Influenced by the data, US Treasury yields remained high, providing overall support for the US dollar index. The market has begun to readjust its expectations for the Federal Reserve's future interest rate cut path, with some institutions even believing that the number of rate cuts by the Fed this year may further decrease.
Several Wall Street analysts said that the renewed rise in US inflation means that the Federal Reserve is unlikely to send a clear dovish signal in the short term, and the high-interest-rate environment may continue into the second half of this year.
However, the continued rise in international oil prices acts as a hedge against the dollar's weakness. Due to the prolonged closure of the Strait of Hormuz and significant uncertainties surrounding the Middle East, the international crude oil market remains strong. WTI crude oil is currently trading near the important $100 mark.

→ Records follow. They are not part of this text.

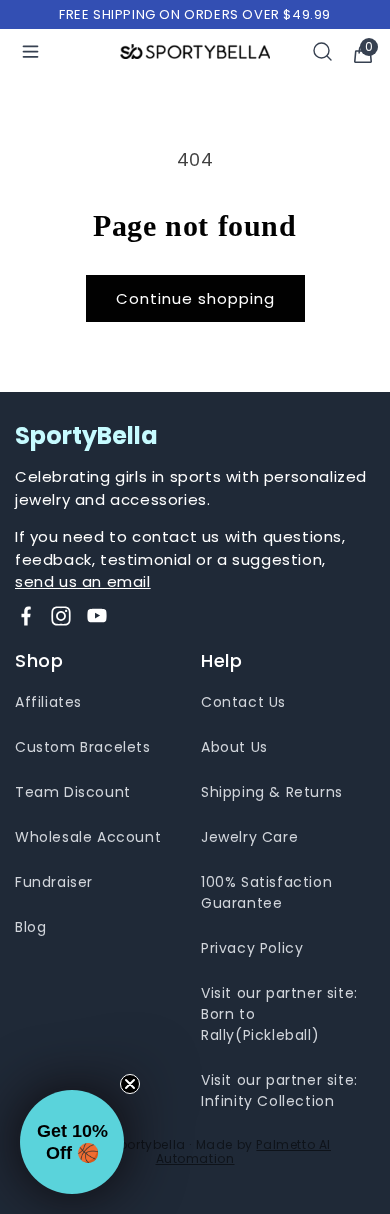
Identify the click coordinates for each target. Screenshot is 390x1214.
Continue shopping (195, 298)
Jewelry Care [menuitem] (249, 837)
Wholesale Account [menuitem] (88, 837)
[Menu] (30, 51)
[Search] (323, 51)
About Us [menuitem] (234, 747)
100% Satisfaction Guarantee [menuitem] (266, 892)
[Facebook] (26, 616)
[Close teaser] (130, 1084)
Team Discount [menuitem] (73, 792)
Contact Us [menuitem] (243, 702)
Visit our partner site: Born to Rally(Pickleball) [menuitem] (279, 1014)
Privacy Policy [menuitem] (252, 948)
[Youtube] (97, 616)
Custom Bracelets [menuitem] (83, 747)
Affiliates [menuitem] (48, 702)
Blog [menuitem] (30, 927)
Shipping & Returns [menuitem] (272, 792)
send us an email (83, 581)
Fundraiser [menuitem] (54, 882)
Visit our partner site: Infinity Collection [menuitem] (279, 1090)
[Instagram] (61, 616)
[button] (72, 1142)
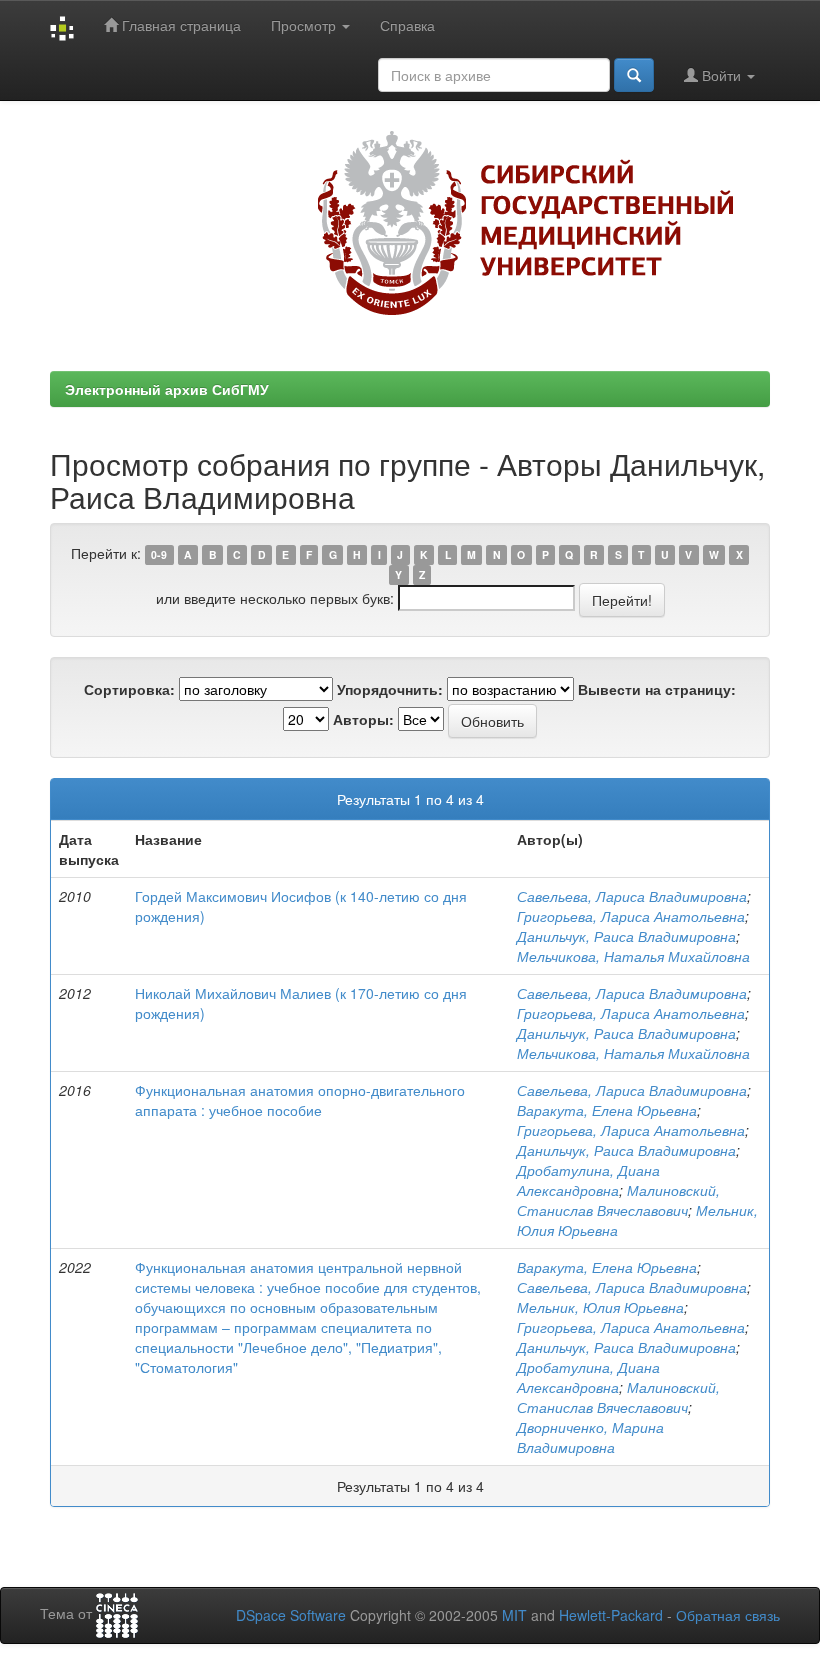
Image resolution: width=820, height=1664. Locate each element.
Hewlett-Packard (611, 1615)
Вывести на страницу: (657, 689)
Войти (721, 75)
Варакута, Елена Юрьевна (607, 1110)
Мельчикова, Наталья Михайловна (633, 956)
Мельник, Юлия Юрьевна (600, 1307)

As one of the world's major energy exporters, Canada's economy is closely linked to the crude oil market. Typically, rising oil prices increase Canadian export revenue and support the Canadian dollar. Therefore, even with the US dollar being driven by expectations of high interest rates, rising oil prices still limit further upside for USD/CAD.
Market analysts point out that the current USD/CAD exchange rate movement actually reflects the interplay of two forces: on the one hand, high US inflation strengthens the dollar's interest rate advantage, and on the other hand, rising energy prices drive commodity currencies to strengthen.

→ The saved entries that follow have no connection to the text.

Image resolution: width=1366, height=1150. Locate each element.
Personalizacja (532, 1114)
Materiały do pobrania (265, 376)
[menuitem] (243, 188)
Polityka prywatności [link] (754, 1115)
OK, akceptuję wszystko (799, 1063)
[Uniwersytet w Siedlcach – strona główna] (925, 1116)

From a technical perspective, the USD/CAD daily chart currently maintains a slightly bullish, range-bound pattern. The exchange rate is generally trading above major moving averages, indicating that the US dollar still holds some advantage in the short term. If subsequent US PPI data continues to exceed expectations, USD/CAD may further test the resistance area around 1.3750. However, due to continued support for the Canadian dollar from rising oil prices, the upside potential for USD/CAD in the short term may be limited. The initial support level is currently around 1.3650; a break below this level could lead to a further test of the 1.3600 area.

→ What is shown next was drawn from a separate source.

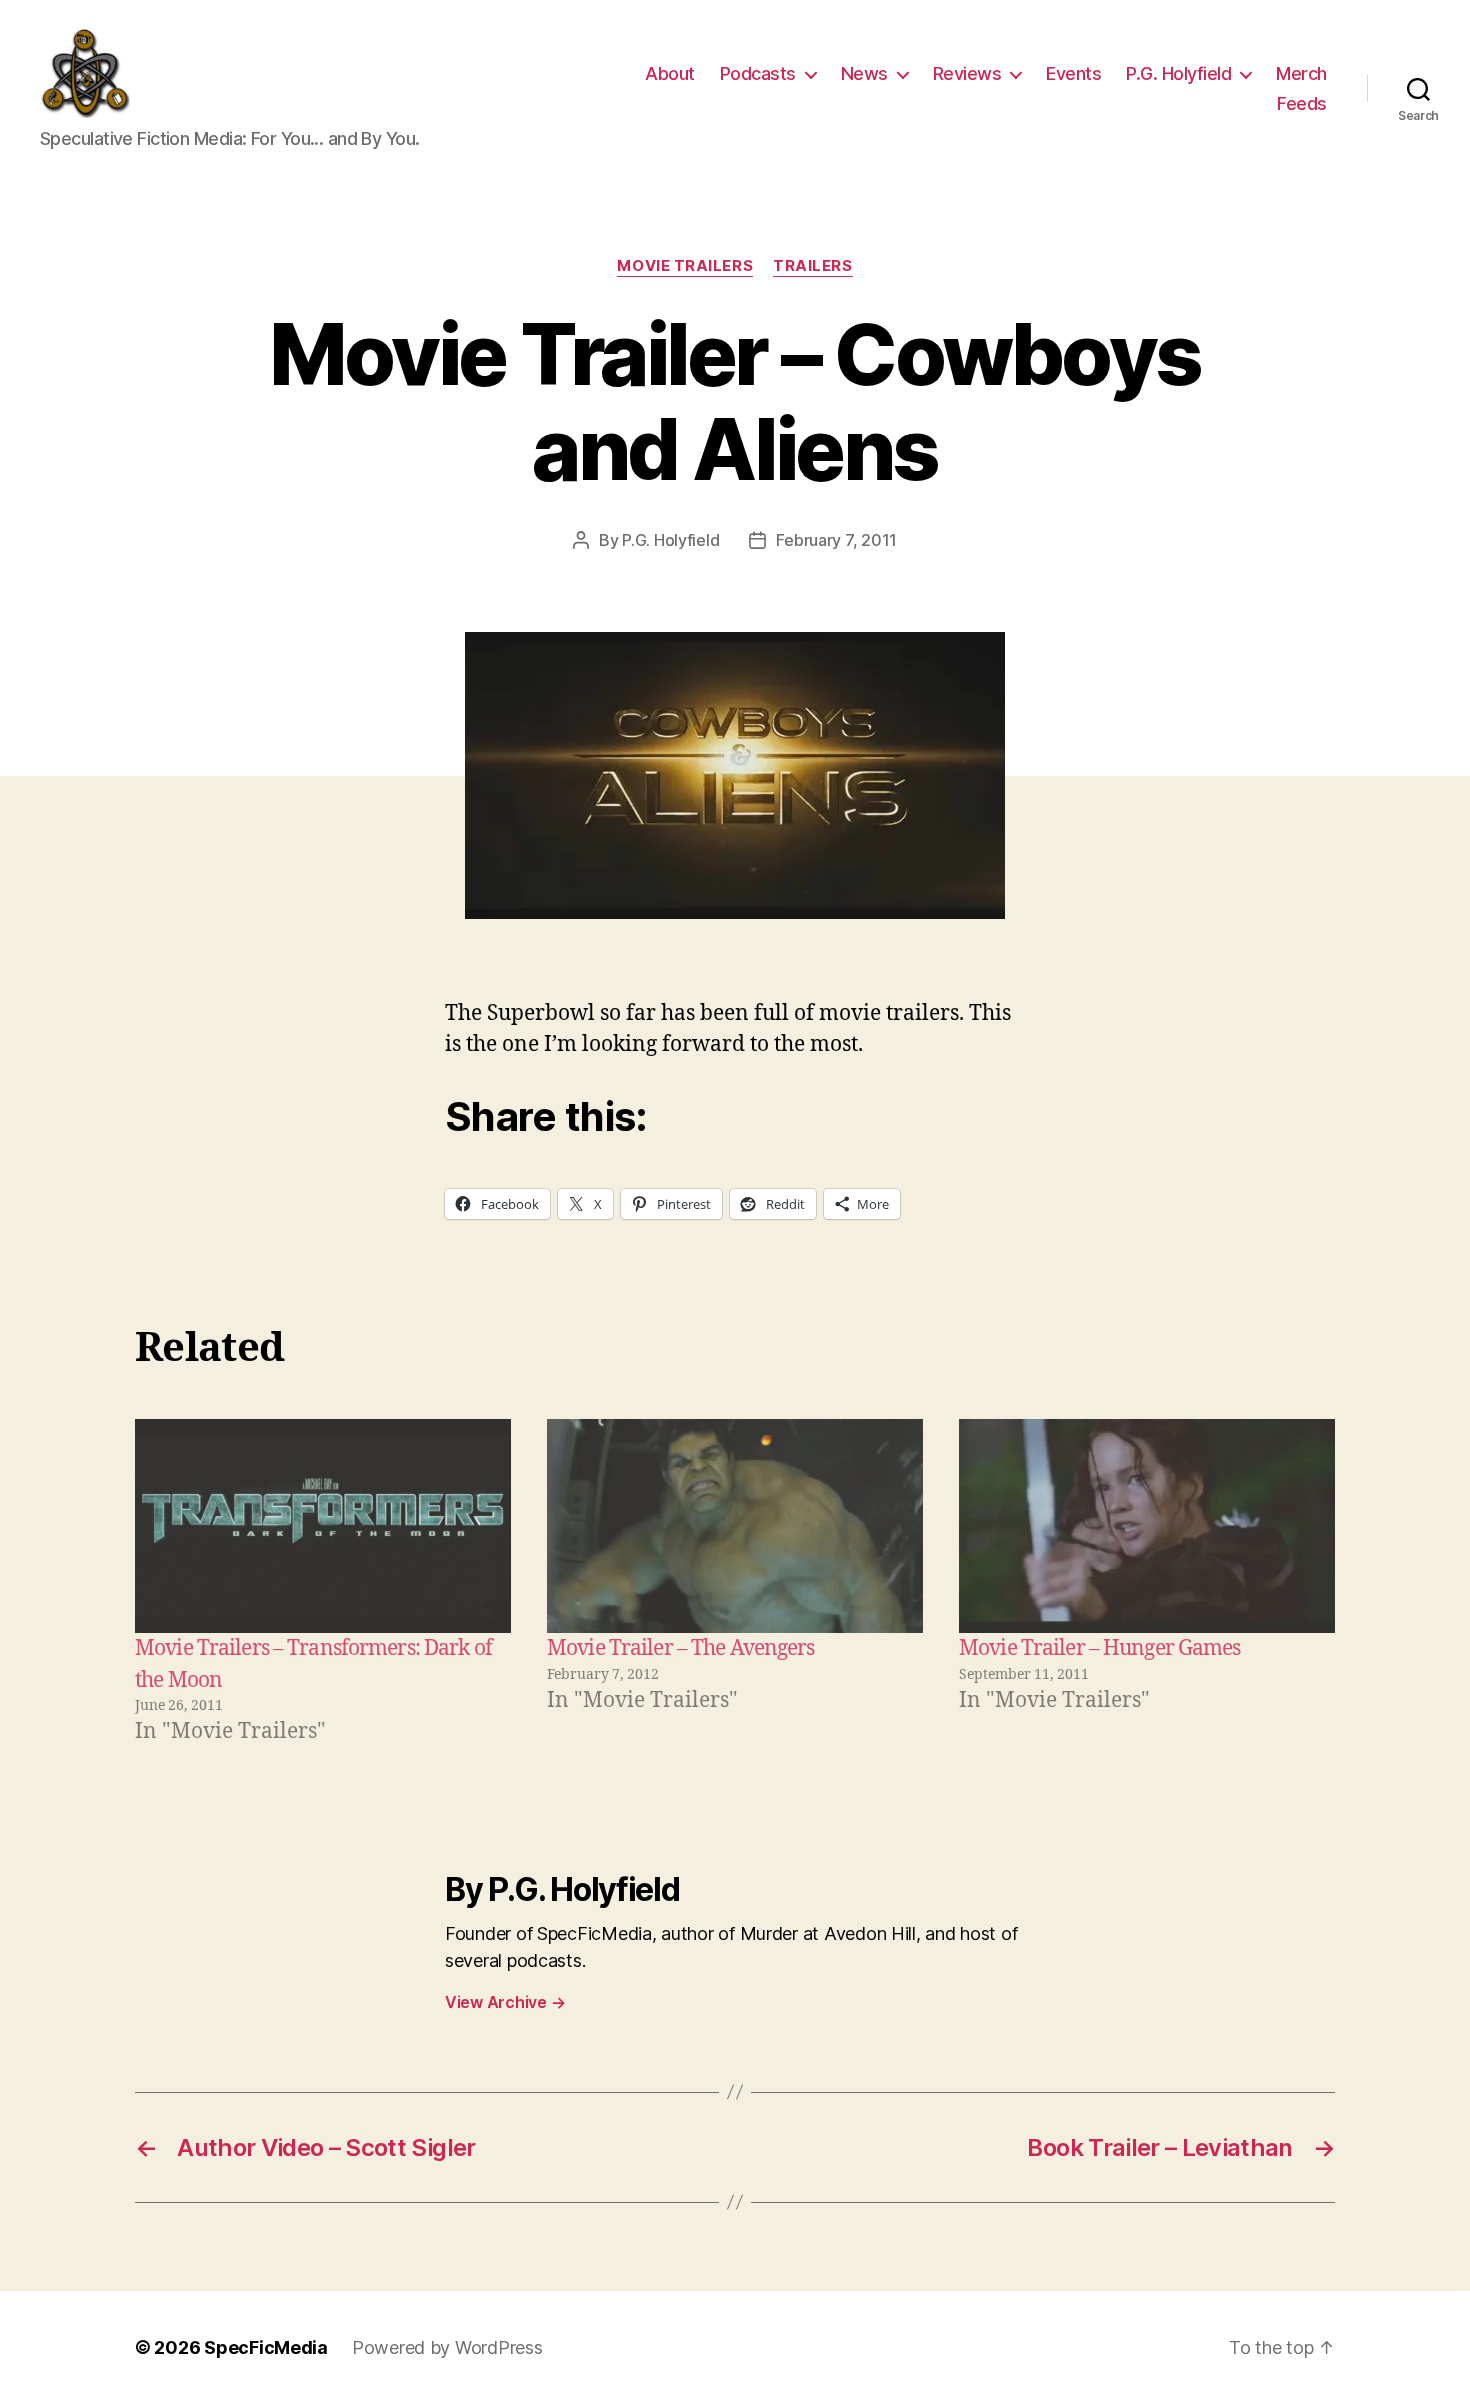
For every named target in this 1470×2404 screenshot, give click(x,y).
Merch (1301, 73)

From a 4-hour chart perspective, USD/CAD is currently maintaining a high-level sideways consolidation structure. Short-term momentum indicators are starting to flatten, suggesting the market is awaiting new fundamental catalysts. The Stochastic Relative Strength Index (SRSI) is in neutral territory, indicating a lack of clear directional movement in the short term. If US PPI data again exceeds expectations, the US dollar may regain buying support, potentially driving USD/CAD out of its recent trading range. However, if international oil prices continue to rise, or market risk sentiment improves, the Canadian dollar may regain support, limiting the pair's upside.

Overall, the core logic behind the USD/CAD exchange rate remains a dynamic balance between "expectations of high US interest rates" and "rising energy prices supporting the Canadian dollar."
Editor's Summary : The core contradiction in the current USD/CAD market lies in the hedging between the US dollar's interest rate advantage and rising oil prices. Persistently high US inflation data has reinforced market expectations that the Federal Reserve will maintain high interest rates, providing significant support for the US dollar. However, at the same time, the situation in the Middle East has led to a continued rise in international oil prices, providing additional support for Canada as an energy exporter. In the coming days, US PPI data, speeches by Federal Reserve officials, and the trend of international oil prices will be key factors determining the next direction of USD/CAD. If US inflation continues to rise, the US dollar may resume its upward trend; however, if oil prices continue to rise, the Canadian dollar's resilience may also significantly increase.